Downloading:   0%|          | 0.00/208k [00:00<?, ?B/s]

Downloading:   0%|          | 0.00/29.0 [00:00<?, ?B/s]

Downloading:   0%|          | 0.00/426k [00:00<?, ?B/s]

In [None]:
if device == 'cuda':
  model.cuda() 

# Test of the tokenizer

In [None]:
sample = "let's encode a sentence"
print("raw: ", sample)
tokenized = tokenizer.tokenize(sample)[:512] # Taille maximale des séquences dans bert, même si la sequence est longue
print('tokenized: ', tokenized) 
input_inds = tokenizer.convert_tokens_to_ids(tokenized)
print('encoded: ', input_inds)
## encode ne fait pas parti du vocabulaire
## même principe que la bpe-isation

raw:  let's encode a sentence
tokenized:  ['let', "'", 's', 'en', '##code', 'a', 'sentence']
encoded:  [1519, 112, 188, 4035, 13775, 170, 5650]


In [None]:
tensor_sentence = torch.tensor([input_inds])
tensor_sentence = tensor_sentence.to(device) # put tensor on device = 'cuda'
tensor_sentence

tensor([[ 1519,   112,   188,  4035, 13775,   170,  5650]], device='cuda:0')

In [None]:
output = model(tensor_sentence)
hidden_states = output.hidden_states
len(hidden_states) # la première couche correspond à la couche d'embedding

13

In [None]:
hidden_states[0].shape

torch.Size([1, 7, 768])

In [None]:
hidden_states[0][0].detach().cpu().numpy() # pour le convertir en array 
                                           # detach pour l'éliminer de l'arbre de calcul
                                           # cpu pour quitter cuda
hidden_states = hidden_states[1:]

In [None]:
word_embeddings = [layer_embeddings[0].mean(axis=0).detach().cpu().numpy() for layer_embeddings in hidden_states]

In [None]:
word_embeddings[0].shape
# model, tokenizer, phrase, et retourne liste word_embeddings

(768,)

# Function for tokenizer a sentence

In [None]:
def encode_sentence(model, tokenizer, sentence):  
  tokenized = tokenizer.tokenize(sentence)[:512]
  input_inds = tokenizer.convert_tokens_to_ids(tokenized)

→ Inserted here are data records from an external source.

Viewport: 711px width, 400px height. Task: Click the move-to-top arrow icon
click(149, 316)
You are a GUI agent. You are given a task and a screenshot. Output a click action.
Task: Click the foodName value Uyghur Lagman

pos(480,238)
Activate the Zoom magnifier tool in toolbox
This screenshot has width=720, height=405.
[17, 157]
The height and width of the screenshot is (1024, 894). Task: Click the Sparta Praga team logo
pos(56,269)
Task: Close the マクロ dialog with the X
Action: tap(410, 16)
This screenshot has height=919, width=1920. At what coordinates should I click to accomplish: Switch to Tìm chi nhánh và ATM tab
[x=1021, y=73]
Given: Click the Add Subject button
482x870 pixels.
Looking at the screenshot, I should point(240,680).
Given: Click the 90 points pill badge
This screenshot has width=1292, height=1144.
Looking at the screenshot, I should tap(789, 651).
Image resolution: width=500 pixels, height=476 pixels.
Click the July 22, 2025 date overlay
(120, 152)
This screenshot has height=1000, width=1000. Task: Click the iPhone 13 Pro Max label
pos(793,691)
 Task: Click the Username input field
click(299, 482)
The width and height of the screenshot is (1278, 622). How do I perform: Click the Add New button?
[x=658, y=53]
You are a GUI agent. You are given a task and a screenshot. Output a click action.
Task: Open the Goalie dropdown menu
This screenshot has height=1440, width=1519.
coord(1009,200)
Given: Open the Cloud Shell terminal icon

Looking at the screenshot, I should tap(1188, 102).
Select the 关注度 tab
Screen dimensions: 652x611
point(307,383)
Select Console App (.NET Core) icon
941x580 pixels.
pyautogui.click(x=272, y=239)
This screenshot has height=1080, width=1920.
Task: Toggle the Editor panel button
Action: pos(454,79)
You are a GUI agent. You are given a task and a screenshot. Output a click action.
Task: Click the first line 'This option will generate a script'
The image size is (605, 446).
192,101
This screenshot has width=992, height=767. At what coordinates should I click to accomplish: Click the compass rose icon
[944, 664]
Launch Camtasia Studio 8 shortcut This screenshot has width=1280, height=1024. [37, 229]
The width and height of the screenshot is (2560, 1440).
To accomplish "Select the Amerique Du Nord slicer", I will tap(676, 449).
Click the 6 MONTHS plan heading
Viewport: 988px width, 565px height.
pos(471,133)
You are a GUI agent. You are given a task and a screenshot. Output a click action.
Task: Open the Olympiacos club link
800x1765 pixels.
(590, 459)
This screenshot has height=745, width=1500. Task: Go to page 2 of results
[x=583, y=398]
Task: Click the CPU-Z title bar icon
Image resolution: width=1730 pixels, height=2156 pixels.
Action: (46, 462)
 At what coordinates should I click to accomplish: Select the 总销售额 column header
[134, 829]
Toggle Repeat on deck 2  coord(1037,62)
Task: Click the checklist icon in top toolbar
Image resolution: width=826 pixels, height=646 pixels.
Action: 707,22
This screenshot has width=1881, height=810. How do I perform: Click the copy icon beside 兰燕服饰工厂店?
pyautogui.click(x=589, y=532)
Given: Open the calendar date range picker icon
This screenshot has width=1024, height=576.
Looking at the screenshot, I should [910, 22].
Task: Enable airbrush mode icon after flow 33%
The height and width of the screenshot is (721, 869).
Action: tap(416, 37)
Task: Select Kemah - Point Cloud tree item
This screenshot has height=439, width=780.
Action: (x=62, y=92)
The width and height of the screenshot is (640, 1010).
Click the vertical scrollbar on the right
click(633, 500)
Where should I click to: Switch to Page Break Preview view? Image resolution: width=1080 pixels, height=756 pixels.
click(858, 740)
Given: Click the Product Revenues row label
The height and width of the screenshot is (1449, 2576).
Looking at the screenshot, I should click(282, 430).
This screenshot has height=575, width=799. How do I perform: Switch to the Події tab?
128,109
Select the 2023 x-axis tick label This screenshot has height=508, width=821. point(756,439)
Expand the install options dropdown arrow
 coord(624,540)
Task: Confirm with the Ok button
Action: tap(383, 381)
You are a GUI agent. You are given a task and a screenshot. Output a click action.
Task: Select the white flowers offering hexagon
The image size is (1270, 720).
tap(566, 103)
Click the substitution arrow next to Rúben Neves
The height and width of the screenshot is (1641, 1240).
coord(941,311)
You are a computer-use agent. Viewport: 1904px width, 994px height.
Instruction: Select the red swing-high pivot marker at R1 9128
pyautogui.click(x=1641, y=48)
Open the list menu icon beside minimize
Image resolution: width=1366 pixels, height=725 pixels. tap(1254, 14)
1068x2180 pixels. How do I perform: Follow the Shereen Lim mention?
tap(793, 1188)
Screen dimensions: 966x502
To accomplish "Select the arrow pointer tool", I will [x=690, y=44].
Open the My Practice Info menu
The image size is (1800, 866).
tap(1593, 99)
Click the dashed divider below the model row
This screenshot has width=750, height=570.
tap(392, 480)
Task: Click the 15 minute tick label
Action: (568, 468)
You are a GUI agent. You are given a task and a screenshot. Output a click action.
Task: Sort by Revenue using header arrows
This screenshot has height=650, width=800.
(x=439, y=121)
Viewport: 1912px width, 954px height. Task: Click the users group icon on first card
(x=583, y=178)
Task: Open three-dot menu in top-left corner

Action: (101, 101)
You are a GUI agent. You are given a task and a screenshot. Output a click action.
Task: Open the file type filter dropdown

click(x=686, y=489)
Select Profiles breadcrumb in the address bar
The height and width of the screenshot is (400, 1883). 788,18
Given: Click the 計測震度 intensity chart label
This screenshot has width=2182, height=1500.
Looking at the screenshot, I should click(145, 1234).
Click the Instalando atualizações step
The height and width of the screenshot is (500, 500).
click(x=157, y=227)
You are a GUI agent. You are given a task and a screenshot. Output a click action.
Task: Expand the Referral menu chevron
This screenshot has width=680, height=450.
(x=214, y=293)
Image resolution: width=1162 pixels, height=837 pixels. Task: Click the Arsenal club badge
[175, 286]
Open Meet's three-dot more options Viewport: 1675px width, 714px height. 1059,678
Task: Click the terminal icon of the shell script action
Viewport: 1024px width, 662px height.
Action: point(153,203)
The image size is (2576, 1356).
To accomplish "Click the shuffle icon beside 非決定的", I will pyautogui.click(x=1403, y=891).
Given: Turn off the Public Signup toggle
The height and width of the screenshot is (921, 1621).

  tensor_sentence = torch.tensor([input_inds])
  tensor_sentence = tensor_sentence.to(device)

  output = model(tensor_sentence)
  hidden_states = output.hidden_states

  hidden_states = hidden_states[1:]

  document_embeddings = [layer_embeddings[0].mean(axis=0).detach().cpu().numpy() for layer_embeddings in hidden_states]

  return document_embeddings

In [None]:
sentences = ["The first sentence", "the second sentence", "the third sentence"]
encoded_sentences = []
for sentence in sentences :
  document_embeddings = encode_sentence(model, tokenizer, sentence)
  document_embeddings = np.vstack(document_embeddings) # or np.array
  encoded_sentences.append(document_embeddings)

In [None]:
concat_embeddings = np.array(encoded_sentences)
concat_embeddings.shape

(3, 12, 768)

In [None]:
final_embeddings = np.swapaxes(concat_embeddings, 0,1)
final_embeddings.shape

(12, 3, 768)

In [None]:
# A function for many sentences
def encode_sentences(model, tokenizer, sentences):
  encoded_sentences = []
  for sentence in sentences :
    document_embeddings = encode_sentence(model, tokenizer, sentence)
    document_embeddings = np.vstack(document_embeddings) # or np.array()
    encoded_sentences.append(document_embeddings)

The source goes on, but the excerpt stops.